Ai Weiwei, the internationally acclaimed artist who has been harassed and imprisoned by the Chinese government, appeared on Trevor Noah’s The Daily Show on Wednesday. While the upbeat host usually cracks jokes and does impressions during the interview portion of the show, his conversation with Weiwei was somber as the two discussed the artist’s new memoir 1,000 Years of Joys and Sorrows, which recounts his time in prison as well as at that of his father. The host started off by heaping praise upon Ai: “You are, without exaggeration, one of the coolest human beings I’ve ever spoken to,” Noah said, “and you’ve also lived one of the hardest lives I’ve ever come across.”
When asked why his memoir recounts so much of his father’s life, Ai responded, “I’m often asked, ‘How did you become you?’ and when I was in detention I asked myself the same question: How did I become an enemy of the state?” Ai went on to talk about the threads that have connected him to his father in the context of the Chinese government’s changing political landscape. Noah asked Ai if he has been able to challenge the government because he has no fear, but Ai said that’s not the case. “There is fear,” he said. “The fear is that I don’t speak out.”

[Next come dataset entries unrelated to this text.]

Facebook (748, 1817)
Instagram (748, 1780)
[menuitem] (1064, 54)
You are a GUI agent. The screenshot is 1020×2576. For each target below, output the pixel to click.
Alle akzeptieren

Noah turned the conversation to the Uighurs, an ethnic and Muslim minority in China who have been put into reeducation camps. International human-rights groups have called the Chinese treatment of Uighurs a genocide. When asked what he thought, Ai said that China has a history of treating certain people, particularly Tibetans and Inner Mongolians, in a similar manner. “They do this to their own people,” he said.